Methodology
How the Fun Score works
The Fun Score is one number, 0–100, that answers a simple question: how much is there to do in this city? Here is exactly how it is built — the factors, the weights, and the math.
Every score is empirical, not editorial. Every factor traces to a real measurement drawn from federal, state and city open datasets, public APIs, and a small set of licensed commercial feeds. Nothing is made up.

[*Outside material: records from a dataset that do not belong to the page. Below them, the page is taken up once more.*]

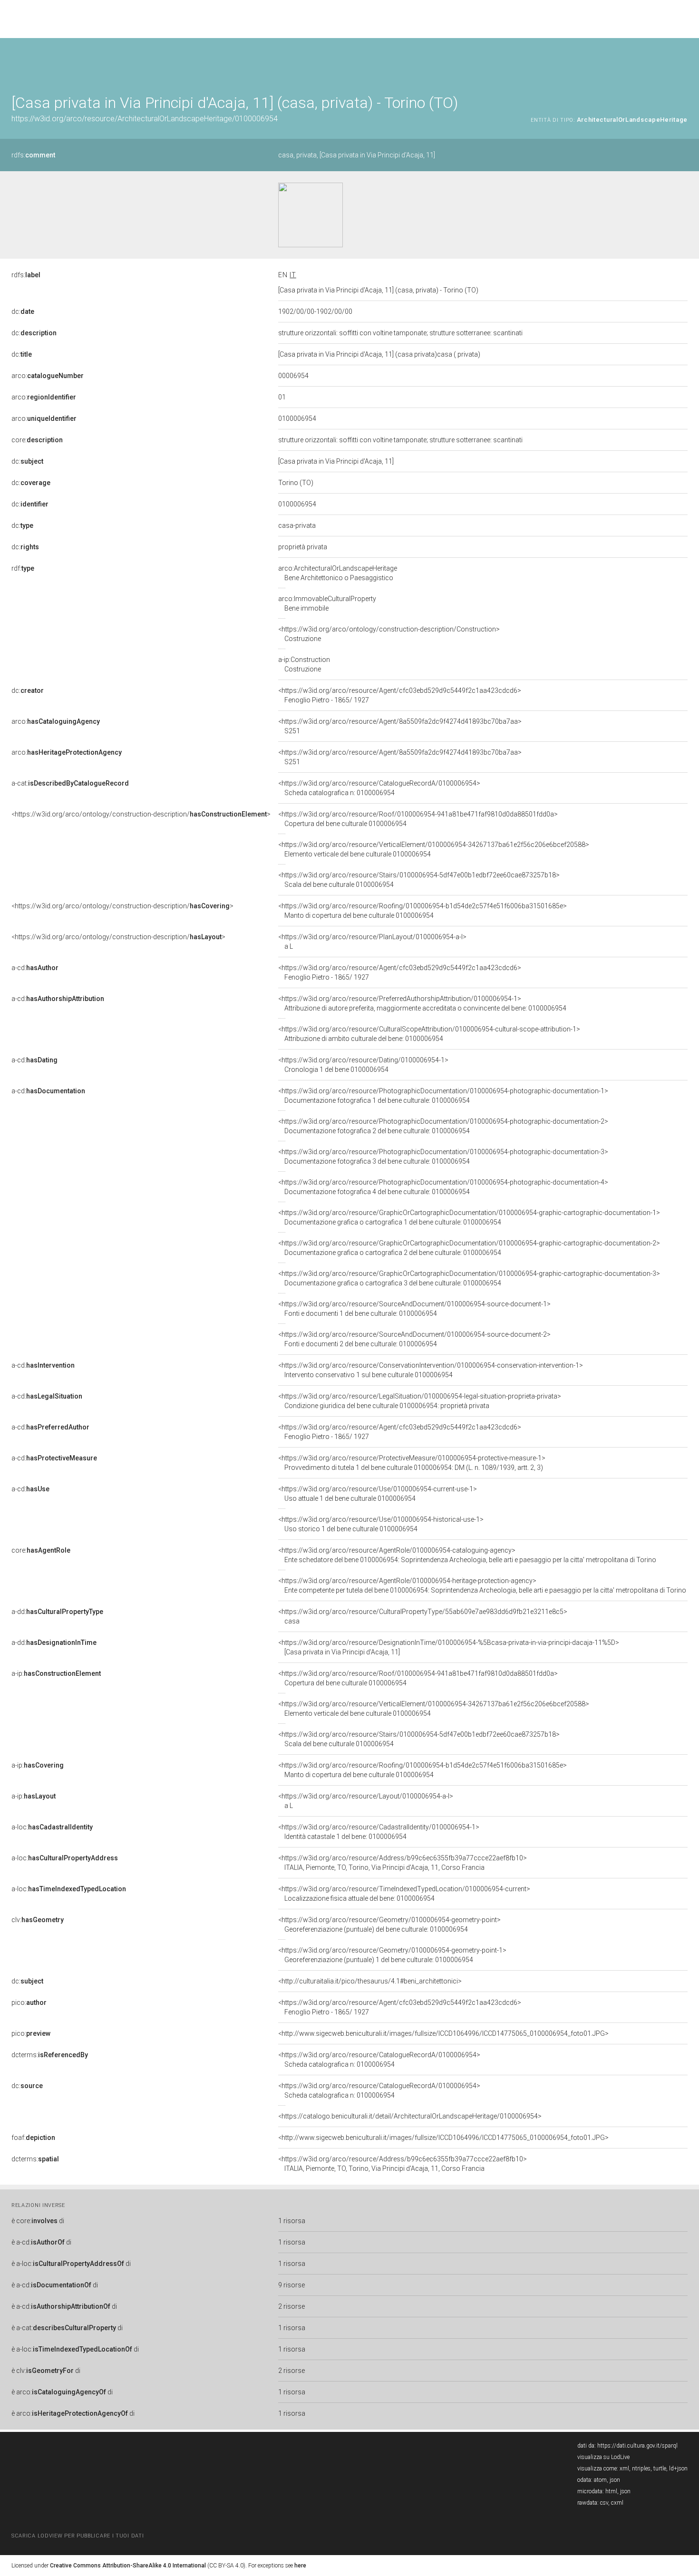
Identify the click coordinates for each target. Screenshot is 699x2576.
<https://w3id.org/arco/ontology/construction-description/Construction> (389, 633)
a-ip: (56, 1673)
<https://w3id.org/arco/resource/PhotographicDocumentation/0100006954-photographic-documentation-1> (443, 1095)
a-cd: (34, 968)
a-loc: (52, 1827)
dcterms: (49, 2055)
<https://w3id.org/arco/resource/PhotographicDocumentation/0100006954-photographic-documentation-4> (443, 1187)
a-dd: (57, 1611)
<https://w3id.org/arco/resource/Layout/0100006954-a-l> (365, 1800)
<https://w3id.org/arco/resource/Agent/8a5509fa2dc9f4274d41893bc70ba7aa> (400, 726)
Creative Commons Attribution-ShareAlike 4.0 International (128, 2565)
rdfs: (33, 155)
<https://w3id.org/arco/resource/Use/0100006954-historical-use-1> (381, 1524)
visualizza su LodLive (603, 2457)
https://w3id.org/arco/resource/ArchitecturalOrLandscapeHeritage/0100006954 (144, 118)
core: (37, 440)
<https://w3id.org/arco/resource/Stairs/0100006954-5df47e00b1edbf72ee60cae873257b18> (419, 879)
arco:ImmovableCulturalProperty (327, 603)
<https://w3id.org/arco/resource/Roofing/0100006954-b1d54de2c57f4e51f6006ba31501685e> (422, 910)
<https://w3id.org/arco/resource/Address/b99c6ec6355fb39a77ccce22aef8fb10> (402, 1862)
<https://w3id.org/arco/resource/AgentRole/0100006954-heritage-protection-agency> (482, 1585)
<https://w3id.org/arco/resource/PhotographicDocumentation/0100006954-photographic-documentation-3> (443, 1156)
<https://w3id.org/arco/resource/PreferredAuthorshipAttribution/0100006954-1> (422, 1003)
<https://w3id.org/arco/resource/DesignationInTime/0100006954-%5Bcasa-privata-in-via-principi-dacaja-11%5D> (448, 1647)
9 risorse (291, 2285)
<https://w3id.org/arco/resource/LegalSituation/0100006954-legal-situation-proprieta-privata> (419, 1401)
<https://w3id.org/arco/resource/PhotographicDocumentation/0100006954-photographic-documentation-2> (443, 1126)
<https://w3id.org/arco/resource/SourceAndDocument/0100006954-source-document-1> (414, 1308)
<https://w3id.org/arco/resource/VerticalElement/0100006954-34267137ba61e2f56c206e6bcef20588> (433, 849)
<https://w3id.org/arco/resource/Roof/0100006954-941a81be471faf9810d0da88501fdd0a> (418, 818)
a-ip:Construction (304, 664)
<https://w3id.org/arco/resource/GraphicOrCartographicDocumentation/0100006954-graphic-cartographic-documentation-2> (469, 1247)
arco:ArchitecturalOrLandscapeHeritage (337, 573)
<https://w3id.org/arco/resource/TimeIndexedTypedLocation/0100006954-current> (404, 1893)
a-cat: (70, 783)
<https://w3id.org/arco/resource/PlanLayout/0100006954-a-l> (372, 941)
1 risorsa (291, 2221)
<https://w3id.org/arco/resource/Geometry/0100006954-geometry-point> (389, 1924)
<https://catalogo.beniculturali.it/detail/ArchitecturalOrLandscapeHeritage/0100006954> (410, 2116)
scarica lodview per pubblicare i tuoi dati (77, 2536)
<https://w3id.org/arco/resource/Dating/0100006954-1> (363, 1064)
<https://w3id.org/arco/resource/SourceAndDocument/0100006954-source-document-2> (414, 1339)
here (300, 2565)
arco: (47, 375)
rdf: (22, 568)
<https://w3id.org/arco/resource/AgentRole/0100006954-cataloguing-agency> (467, 1555)
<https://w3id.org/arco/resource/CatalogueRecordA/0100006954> (379, 788)
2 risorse (291, 2306)
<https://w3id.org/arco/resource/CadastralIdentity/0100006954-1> (378, 1831)
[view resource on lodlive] (683, 61)
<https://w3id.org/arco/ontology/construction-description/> (141, 814)
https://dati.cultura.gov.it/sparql (637, 2445)
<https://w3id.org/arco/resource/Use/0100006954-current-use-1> (377, 1493)
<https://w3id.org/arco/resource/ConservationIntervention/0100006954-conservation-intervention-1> (430, 1370)
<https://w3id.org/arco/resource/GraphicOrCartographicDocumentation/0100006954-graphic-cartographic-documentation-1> (469, 1217)
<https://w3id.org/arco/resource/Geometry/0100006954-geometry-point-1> (392, 1955)
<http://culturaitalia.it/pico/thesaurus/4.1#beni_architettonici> (370, 1981)
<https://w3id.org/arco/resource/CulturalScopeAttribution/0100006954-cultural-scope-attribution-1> (429, 1033)
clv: (37, 1920)
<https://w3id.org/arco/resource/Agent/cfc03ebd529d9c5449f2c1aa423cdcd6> (399, 695)
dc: (22, 311)
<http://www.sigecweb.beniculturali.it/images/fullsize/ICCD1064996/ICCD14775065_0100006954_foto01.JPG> (443, 2033)
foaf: (33, 2137)
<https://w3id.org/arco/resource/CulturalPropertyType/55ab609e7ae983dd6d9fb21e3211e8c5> (422, 1616)
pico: (29, 2002)
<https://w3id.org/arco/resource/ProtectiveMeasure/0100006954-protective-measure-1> (411, 1462)
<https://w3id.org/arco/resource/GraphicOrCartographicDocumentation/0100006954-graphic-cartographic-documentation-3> (469, 1278)
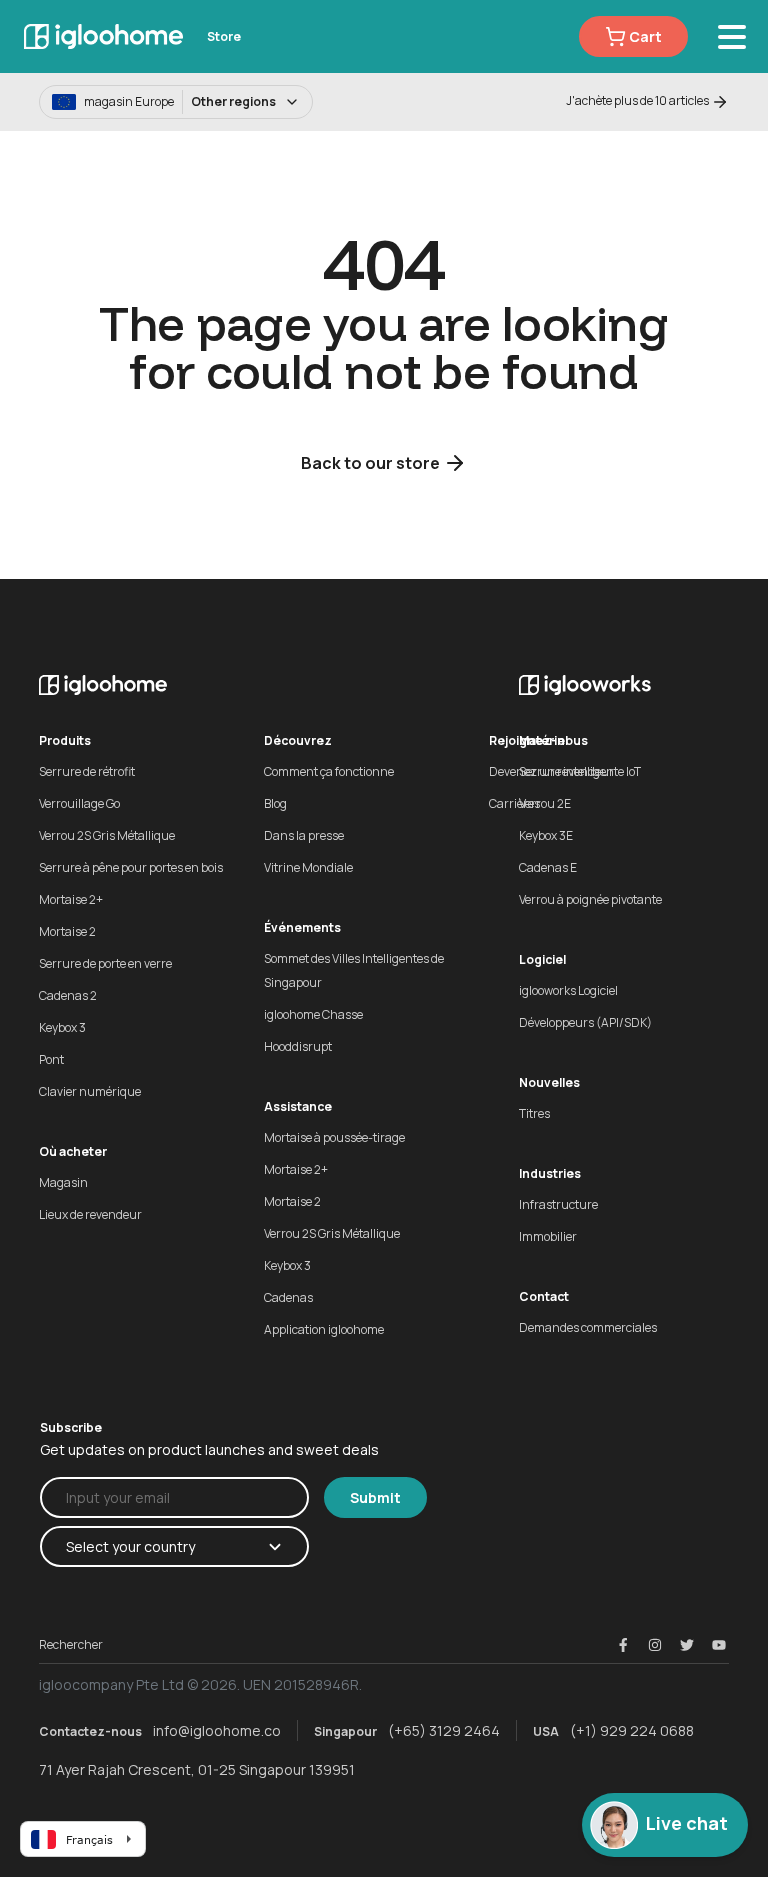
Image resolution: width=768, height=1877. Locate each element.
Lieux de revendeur (90, 1214)
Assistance (298, 1106)
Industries (550, 1173)
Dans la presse (304, 835)
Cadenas (288, 1297)
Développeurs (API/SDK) (585, 1022)
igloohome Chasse (313, 1014)
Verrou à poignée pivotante (590, 899)
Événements (302, 927)
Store (224, 36)
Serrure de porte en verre (105, 963)
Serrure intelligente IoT (580, 771)
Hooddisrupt (298, 1046)
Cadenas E (548, 867)
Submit (375, 1497)
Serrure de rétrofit (87, 771)
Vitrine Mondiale (308, 867)
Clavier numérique (90, 1091)
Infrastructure (558, 1204)
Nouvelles (549, 1082)
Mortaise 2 (67, 931)
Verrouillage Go (79, 803)
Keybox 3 (62, 1027)
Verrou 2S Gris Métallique (107, 835)
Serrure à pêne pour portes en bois (131, 867)
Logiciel (542, 959)
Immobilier (548, 1236)
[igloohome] (103, 36)
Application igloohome (324, 1329)
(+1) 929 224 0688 (632, 1730)
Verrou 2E (545, 803)
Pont (51, 1059)
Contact (544, 1296)
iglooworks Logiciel (568, 990)
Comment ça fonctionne (329, 771)
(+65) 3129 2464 (444, 1730)
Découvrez (298, 740)
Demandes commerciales (588, 1327)
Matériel (543, 740)
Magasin (63, 1182)
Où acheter (73, 1151)
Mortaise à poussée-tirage (334, 1137)
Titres (534, 1113)
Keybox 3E (546, 835)
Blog (275, 803)
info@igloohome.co (217, 1730)
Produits (65, 740)
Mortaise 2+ (71, 899)
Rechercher (71, 1644)
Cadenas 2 (68, 995)
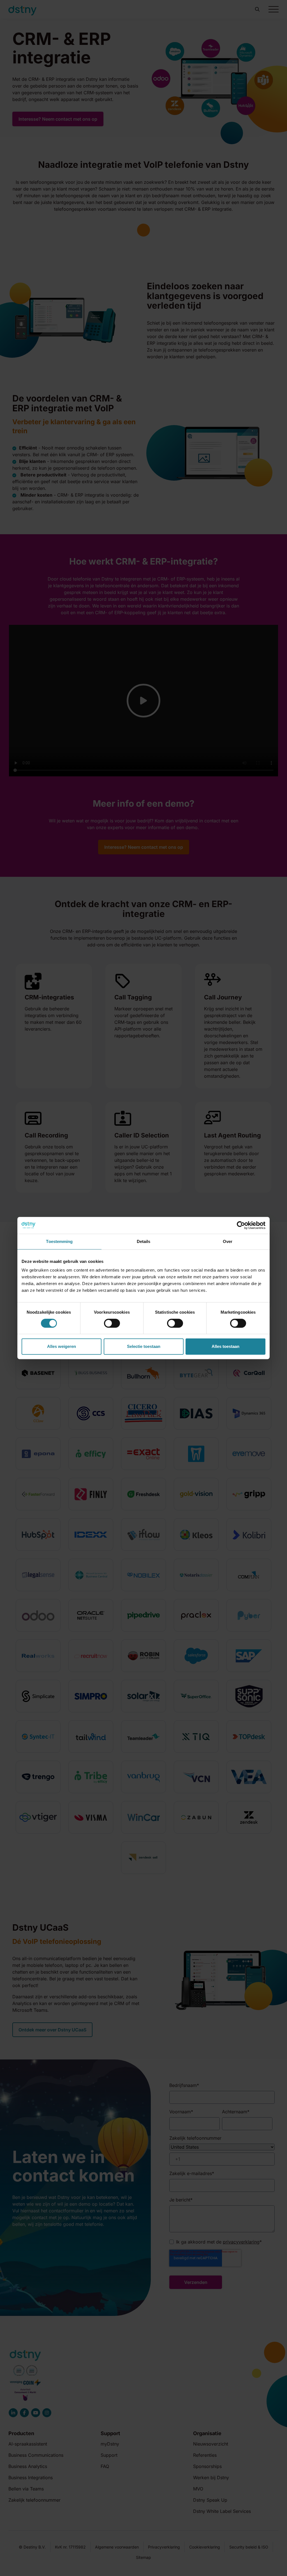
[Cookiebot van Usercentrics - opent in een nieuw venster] (240, 1225)
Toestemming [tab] (59, 1241)
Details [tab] (144, 1241)
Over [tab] (227, 1241)
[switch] (112, 1323)
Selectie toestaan (143, 1346)
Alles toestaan (225, 1346)
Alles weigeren (61, 1346)
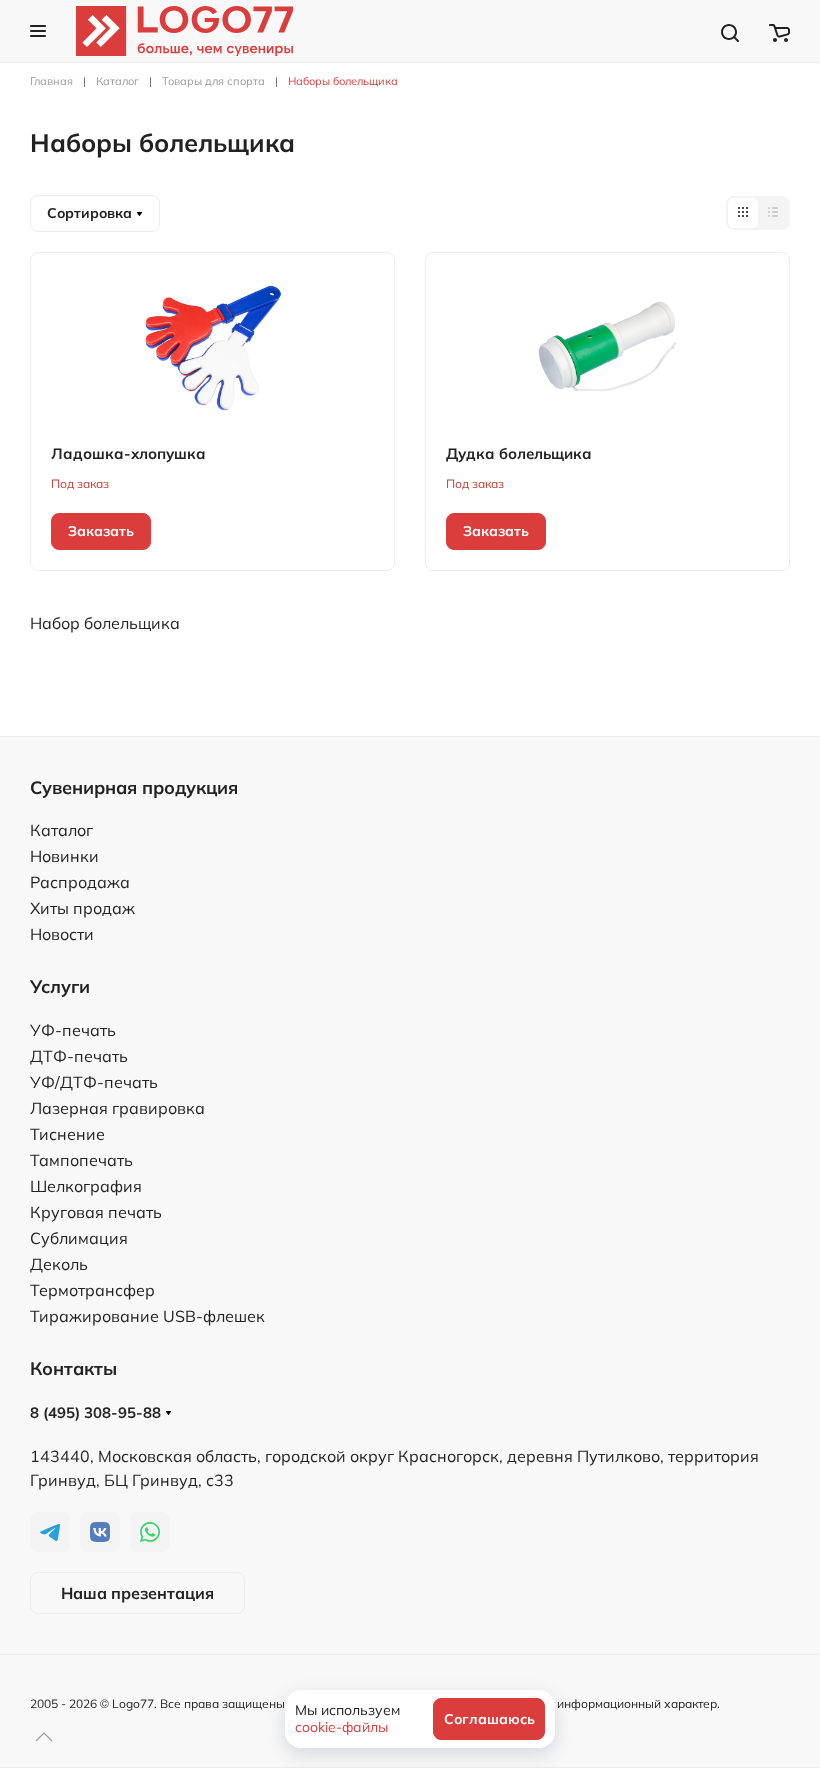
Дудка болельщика (519, 453)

One score, every city compared
Every city is measured on the same 23 factors and ranked head-to-head against every other city in the index. A score is never absolute — it always answers “compared with everywhere else, how does this city stack up?” 16 factors describe what makes a city fun; 7 describe what wears it down.
The 16 factors that lift a score
Each factor carries the weight shown — the share of the positive side of the score it accounts for. Follow any factor to see the cities that lead it.
- Eats 9%
Restaurants, food halls and the depth of the dining scene.
Sources: OpenStreetMap restaurant counts, with Google Places ratings adjusting for venue quality.
- Drinks 6%
Bars, breweries, cocktail rooms and the nightlife spread.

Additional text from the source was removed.